それじゃ、と会釈をして山南が立ち去ろうとした時、あれえ〜っ?と沖田が素っ頓狂な声を出した。
「な、何ですか?」
「山南さん・・・、そこ・・・どうしたんですか?」
沖田は首の付け根の辺りを指差しながら問いかけた。
「ここに?・・・何かありますか?」
首筋を触りながら怪訝そうに訊ねる山南に、沖田は無邪気に微笑みながらこう言った。
「や、だって、そこ・・・、痣になってますよ」
沖田が言い終えるとほぼ同時に山南を見ると、首の付け根を押さえたまま真っ赤になって俯いてた。山南のそんな姿を不審に思いながらも、
「何か悪い虫にでも咬まれたんじゃないですかぁ?」と更に無邪気に笑った。
「あ・・・、そ、そうかもしれませんね。気をつけなければ。あは、あはははは・・・」
乾いた笑いと共に山南は急いでその場から立ち去った。
「あーっはっはっはっはっはっーーー! はぁ〜〜〜可笑し〜〜〜! やっぱ、子供だなぁ、アイツ! よりにもよってムシかよぉ〜! 気付くだろ〜普通〜!」
いつしか2人の「密会の場」となった前川邸の一室に、腹を押さえて涙も流しながら大笑いしている土方歳三の声が響く。そんな土方に首筋を押さえながら、山南は冷ややかな視線を向けた。

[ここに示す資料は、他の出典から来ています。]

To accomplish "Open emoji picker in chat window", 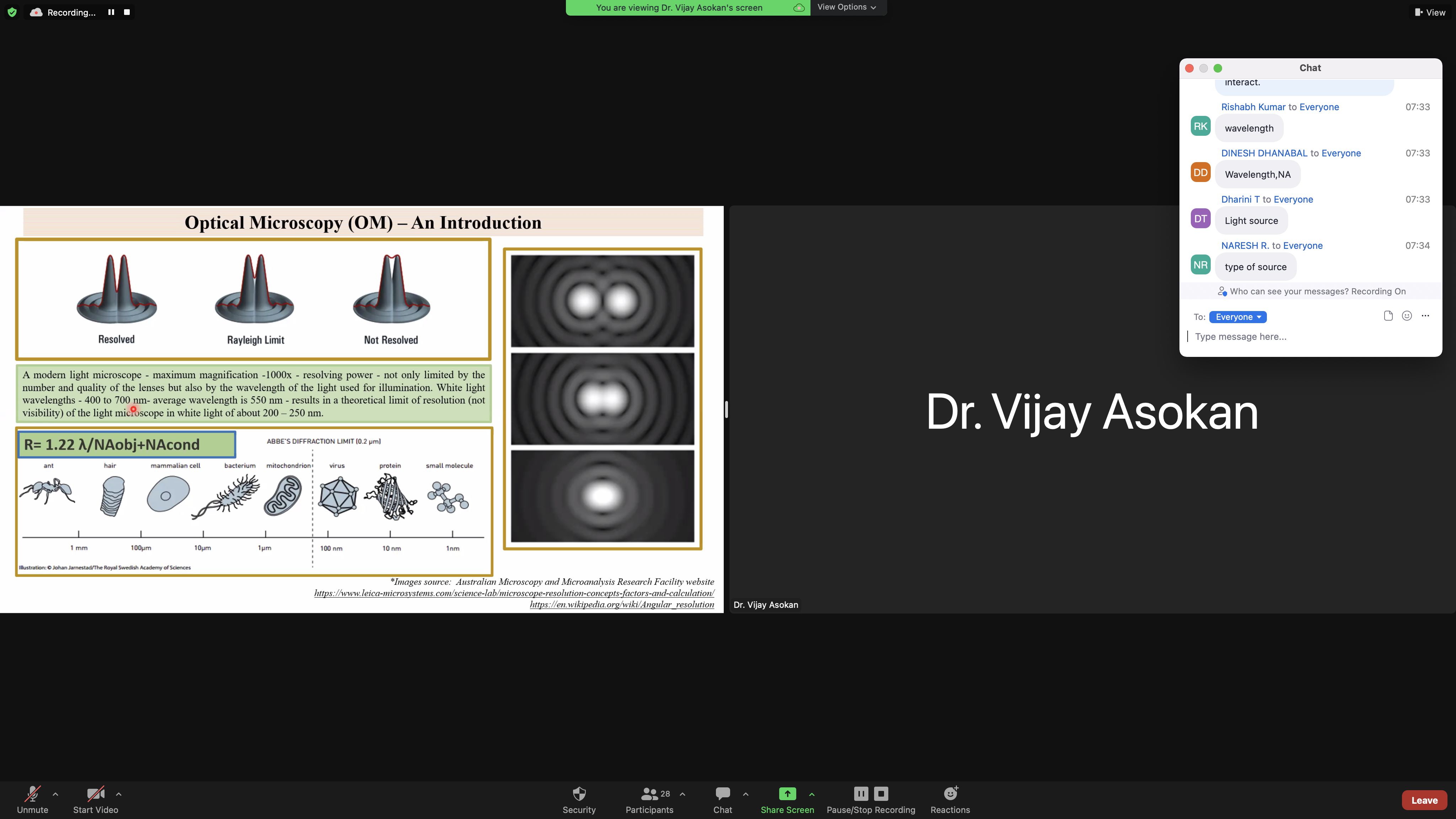I will [1407, 316].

「笑い事じゃありませんよ! ・・・あれが沖田くんだったからよかったものの、他の人だったら完璧に邪推されますよ。それに・・・。『悪い虫に咬まれた』っていうのもあながち間違いじゃないですしね」
沖田に指摘された瞬間、私がどんな思いをしたと思ってるんだ? 嫌味の一つでも言ってやらないと気が済まなかった。
その言葉に少しむっとしたのか土方は、
「いいじゃねぇか、邪推されたってよぉ。生娘じゃあるまいし。『女にやられた』とでもいっときゃあいいんだよ」
そういいながらゴロンと床に横になった。
「・・・そんな言い訳、私が言っても通用するわけないじゃないですか。きみじゃあるまいし・・・」
痛いところを絶妙につく山南の切り返しに、土方は、はいはい、そーでございますねぇ〜、と若干ふてくされた様に呟いた。
「それより・・・、あの話は本当ですか?」
つい先だって、監察方の山崎が「尊攘派の浪士たち数名が結託して近々何かをするらしい」という情報を掴んできた。ただ、今だ「何をする」のか、その目的が皆目見当つかなかった。

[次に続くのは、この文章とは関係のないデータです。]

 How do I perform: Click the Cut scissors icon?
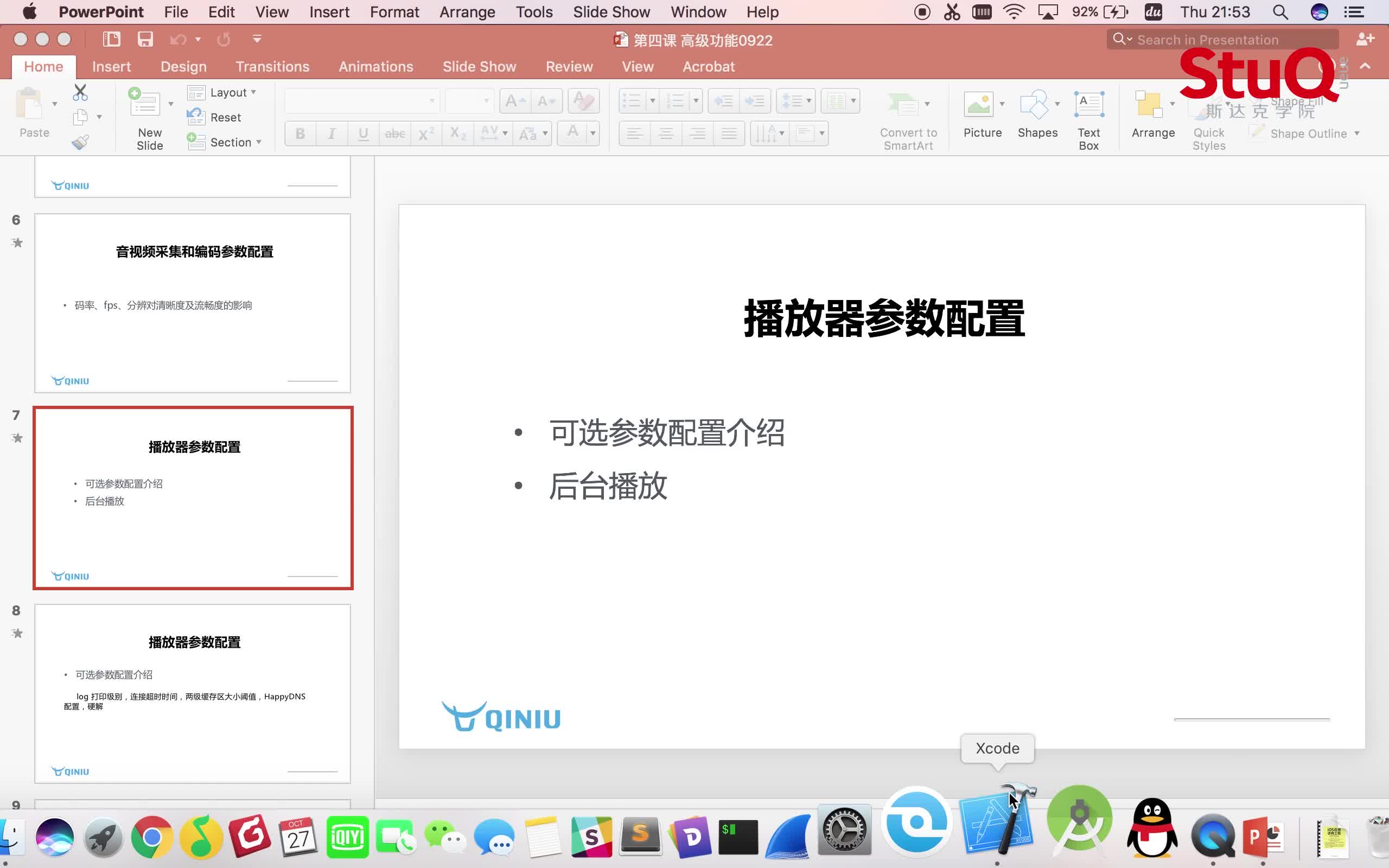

「山南センセーのお知恵を持ってしても分からないことあるんだな」
さっきのお返しとばかりに土方が毒つく。山南は冷静に「当たり前じゃないですか」と返した。
「どうやら長州の奴らも一枚絡んでるってウワサだ。全くロクな事考えねぇヤツラだな、あいつらも。もうじき山崎が戻ってくるからそれではっきりすると思うんだが・・・。まぁ、その話はいいじゃねぇか」
そういいながら山南を後ろから抱き寄せようとした。
「よくはないですよッ! 何するんですかッ! まったくもぅ・・・」
山南は肩で土方の手を払った。口では強く拒みながらも、頬の辺りにはほんのりと赤みがさしていた。そんな山南の姿にほくそ笑みながら、耳元で意地悪っぽく土方が尋ねる。

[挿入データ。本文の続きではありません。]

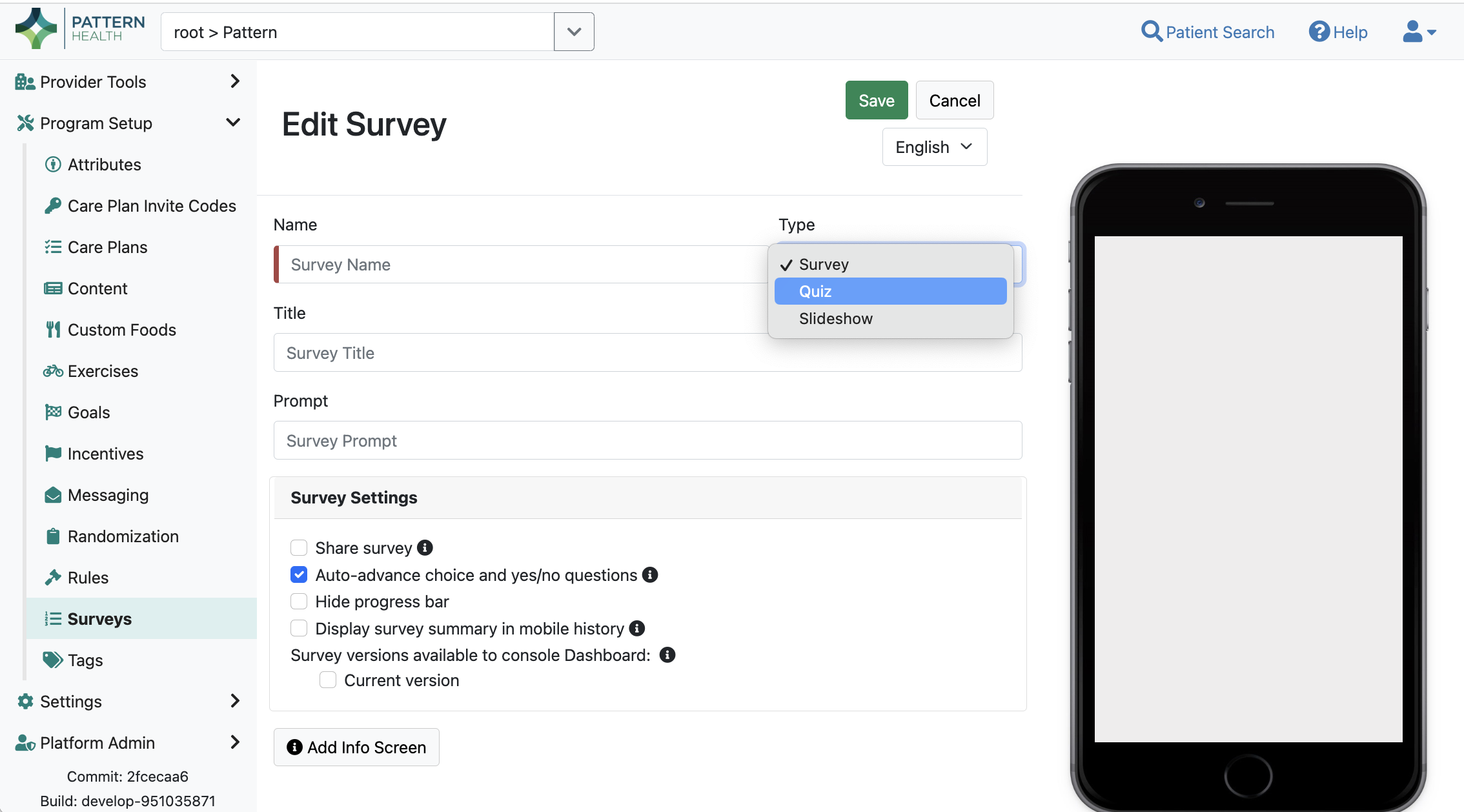Viewport: 1464px width, 812px height.
Task: Check the Hide progress bar option
Action: click(x=299, y=601)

「へぇ〜。それじゃあ伺いますけど、ここへは何のためにいらっしゃったんでしょうかねぇ? 山南センセ?」
「それは・・・、君が・・・話があると・・・いったから・・・」
節目がちにそう言い終える頃には、山南の体は床へと押し倒されていた。
「・・・それだけ?」
土方が優しく口づける。山南の白い首筋に、胸元に、そして・・・。
「・・・あっ」
行為が終わった後、山南が焦ったように叫んだ。
「何?」
「土方くん・・・、ここ」
山南の指した胸のど真ん中に首の付け根と同じ形の痣が出来ていた。色が白いので首筋以上に目立った。
「あ、・・・わりぃ」
着物に袖を通しながら土方は詫びた。しかし、その口調に全く悪びれた様子はなかった。
「『わりぃ』じゃないですよ・・・あれほど言ったのに・・・。増やしてどうするんです? ・・・これでは服が脱げないではないですか・・・」
土方の態度にほとほと閉口しながら、山南は独り言のようにぶつぶつ呟いた。すると、
「・・・俺以外のヤツの前でも脱ぐわけ?」
少し拗ねた口調で土方が問いかけた。
・・・もしかしたら『やきもち』でもやいてくれるんだろうか? 山南は胸の奥を誰かにぎゅっと掴まれたような、心地よい痛みを感じた。
「・・・風呂ですよ」
わざと呆れ返ったようにそう呟くと、少し笑った。